Excretion is a vital function of the body that involves removing metabolic waste products, foreign chemicals, and excess substances. The kidneys play a primary role in this function, supported by other excretory systems, including:

• The Respiratory System: Removes carbon dioxide and some volatile substances.

• The Liver and Gastrointestinal Tract: Eliminates bile pigments, cholesterol, and some toxins.

• The Skin: Excretes water, salts, and urea through sweat glands.

The kidneys are crucial for homeostasis, performing the following functions:

1. Excretion of Metabolic Waste and Foreign Substances: This includes urea (from amino acid metabolism), creatinine (from muscle metabolism), uric acid (from nucleic acids), and drug metabolites​.

2. Regulation of Water and Electrolyte Balance: The kidneys adjust excretion rates to maintain homeostasis, responding to changes in sodium intake and extracellular fluid levels​.

3. Regulation of Arterial Pressure: By controlling sodium excretion, renin secretion, and influencing vascular resistance.

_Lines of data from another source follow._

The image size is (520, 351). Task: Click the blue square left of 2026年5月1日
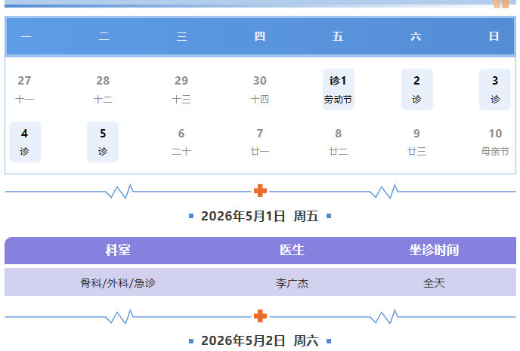[x=191, y=217]
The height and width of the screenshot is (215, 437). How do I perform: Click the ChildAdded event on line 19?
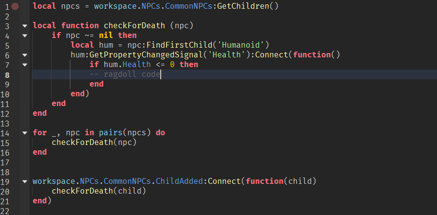pos(179,181)
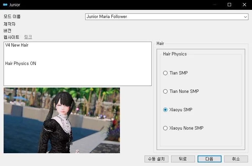Proceed with the 다음 button
Screen dimensions: 252x166
[x=209, y=159]
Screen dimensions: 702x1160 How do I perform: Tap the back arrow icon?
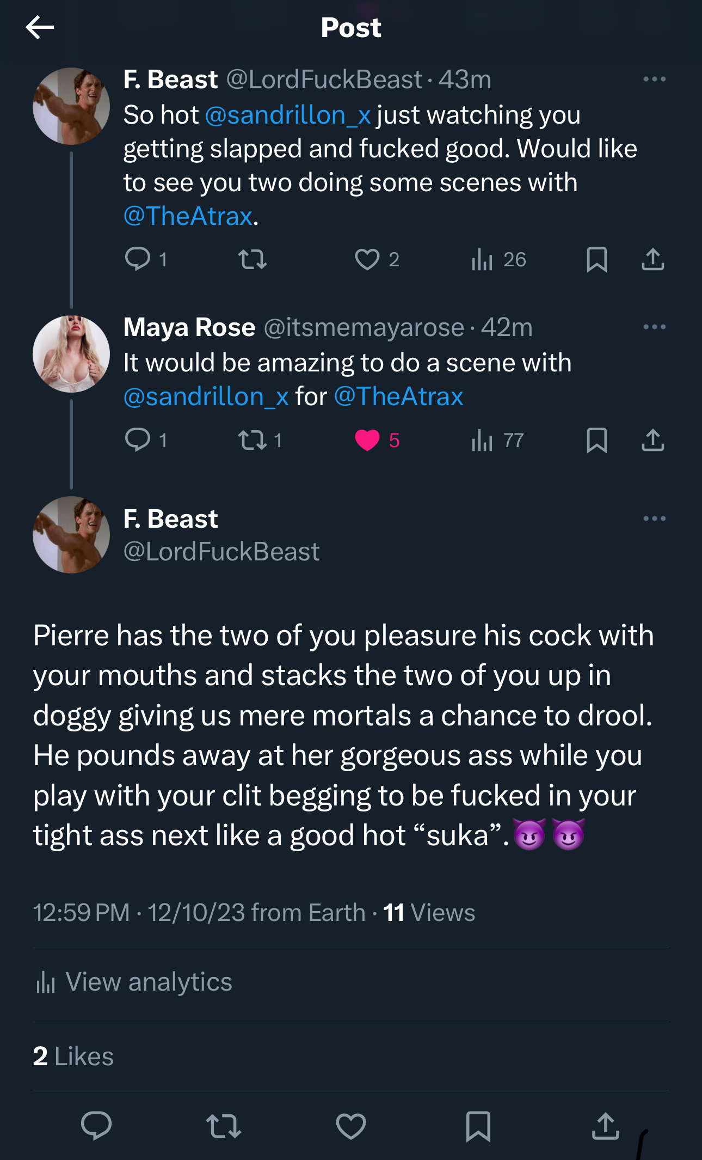click(x=40, y=27)
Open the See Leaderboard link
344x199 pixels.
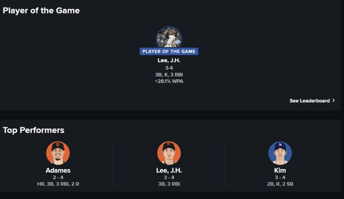pyautogui.click(x=309, y=101)
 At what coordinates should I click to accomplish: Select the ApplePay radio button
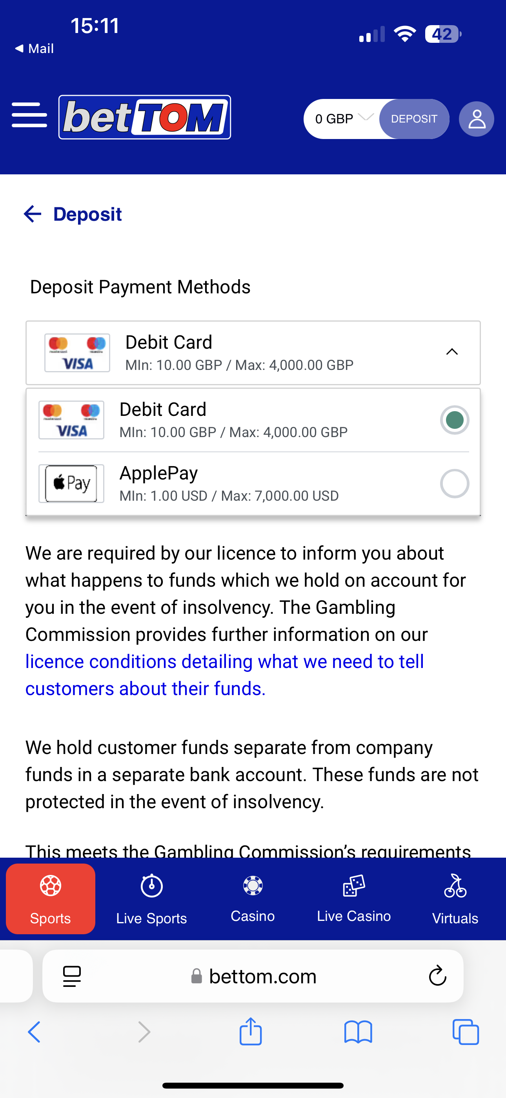click(x=454, y=484)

4. Regulation of Acid-Base Balance: Through excretion of hydrogen ions and bicarbonate reabsorption.

5. Secretion and Metabolism of Hormones: Such as erythropoietin, vitamin D activation, and renin-angiotensin system control.

6. Gluconeogenesis: Production of glucose during fasting periods.

The Kidneys – Functional Structure

Each kidney consists of about one million nephrons, which are the basic functional units responsible for urine formation​. The kidney structure includes:

• Cortex: Contains the majority of nephrons.

• Medulla: Organized into renal pyramids, with the loops of Henle and collecting ducts contributing to urine concentration.

• Renal Pelvis and Calyces: Collect urine before it drains into the ureter​.

Each nephron consists of:

1. Glomerulus: A capillary network where plasma filtration occurs.

2. Bowman’s Capsule: Surrounds the glomerulus and collects filtrate.

3. Proximal Tubule: Reabsorbs essential substances like glucose, amino acids, and ions.

4. Loop of Henle: Concentrates urine via a countercurrent mechanism.

5. Distal Tubule and Collecting Duct: Adjust final urine composition under hormonal control.

Peculiarities of the Kidneys’ Blood Supply

The kidneys receive about 22% of the cardiac output (1100 mL/min), ensuring efficient filtration​. The renal blood supply follows this pathway:

• Renal Artery → Interlobar Arteries → Arcuate Arteries → Interlobular Arteries → Afferent Arterioles → Glomerular Capillaries (Filtration Site) → Efferent Arterioles → Peritubular Capillaries → Renal Vein.

Unique Features of Kidney Blood Supply:

• Two Capillary Beds in Series: The glomerular capillaries (high pressure, ~60 mmHg, favoring filtration) and theSympathetic Nervous System: Regulates renal blood flow and sodium reabsorption. Sympathetic activation constricts afferent arterioles, reducing GFR and stimulating renin release​.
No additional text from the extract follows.